Figure 7. Optimization of PDZ binding selectivity in a four dimensional space.

Figure 7

(A) Schematic illustration of the stepwise mechanism that reduces inherent PDZ binding overlap in the living cell. (B) Practical illustration of the proposed mechanism through interactions with the human plasma membrane protein Neurexin-1. Modeled binding scores are subdivided in cellular space by superimposing gene ontology compartment annotations (numbers as in Fig. 3) and the PDZ protein's node degree. The PDZ position in the protein is color-coded to indicate the presence (e.g. INADL) or absence (e.g. ZO1) of neighboring PDZ domains with similar binding score for (i.e. chance to bind) a given ligand. In the lower panel, PDZ domains of the same protein are encircled to illustrate this. In the cell, having PDZ domains with overlapping binding affinities in a single protein may bring about competition for a specific ligand, but may also increase the overall potential of a PDZ protein to bind the right ligand. Alternatively, splice variations can be envisioned to further specify PDZ selectivity in vivo.

Discussion

Protein-protein interactions are mediated by specific interaction domains, which are relatively conserved, functionally independent protein sequences that behave as independent genetic elements within genomes and can bind to specific ligand classes. Regarding the PDZ domain, however, the latter issue has remained largely enigmatic due to conflicting findings concerning the restrictiveness of the canonical classes of PDZ domains, their physiological affinity range, their binding selectivity (or rather ‘binding promiscuity’) and the size of the PDZ family.

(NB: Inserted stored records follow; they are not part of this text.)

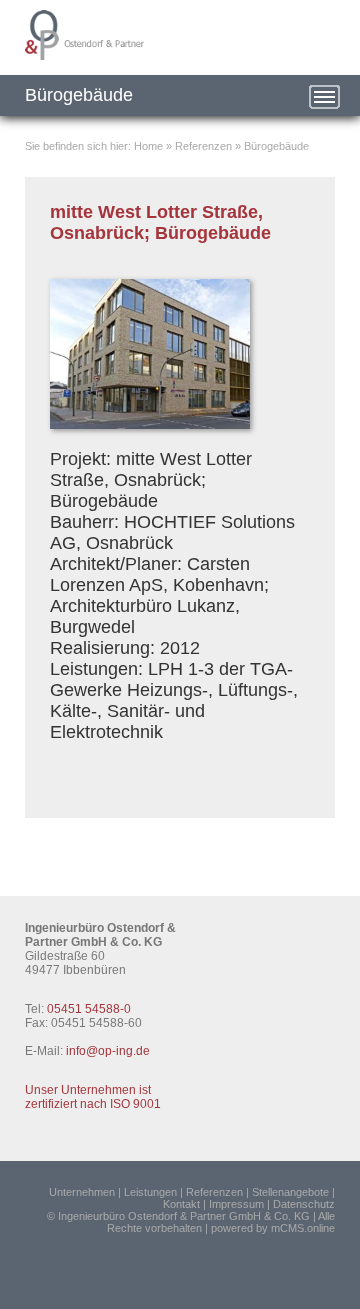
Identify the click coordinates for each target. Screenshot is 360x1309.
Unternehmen (82, 1192)
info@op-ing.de (108, 1051)
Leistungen (150, 1192)
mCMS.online (303, 1228)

Through careful cross-examination of multiple databases, we established here that the human PDZome contains 267 PDZ domains, distributed over 152 genes and that the PDZome in general has expanded more quickly over the metazoan genomes than the average superfamily size. A correct determination of the PDZome size and the binding sequences important for the interactions mediated by PDZ domains is crucial as domain and gene duplications are wide-spread across the genome and are particularly manifested among PDZ encoding gene families [15], [16]. An underestimation of the PDZ content and the number of duplications with high sequence conservation (some PDZ proteins encode 13 relatively closely related PDZ domains [33]) would lead to an incorrect sampling of the PDZ binding space. Furthermore, certain PDZ domains have been found to be more promiscuous towards their targets than others and exclusion of these from the dataset would introduce a significant second bias.

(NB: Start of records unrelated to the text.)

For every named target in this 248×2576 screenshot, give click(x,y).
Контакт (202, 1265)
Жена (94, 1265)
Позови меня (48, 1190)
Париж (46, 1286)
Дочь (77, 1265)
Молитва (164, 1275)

Using the Bayesian modeling procedure published by Chen et al., we found a total of 6161 PDZ domain based interactions, mediated through only 254 PDZ domains. These data suggest that multiple PDZs can bind similar C-terminal ligands with a Kd<100 µM, in turn implying that these PDZ domains extensively cross-react within the human proteome (Fig. 3A). Consistent with the scale of the findings presented here, a recent classification study indentified 3100 interactions between a set of random ligands and 88 human PDZ domains [14]. Nevertheless and even though the model was trained on PDZ domains of various organisms, and appears to work well for the set of PDZ domains tested here, we have to mindful of the fact that a fraction of the interactions may not have been correctly predicted or missed.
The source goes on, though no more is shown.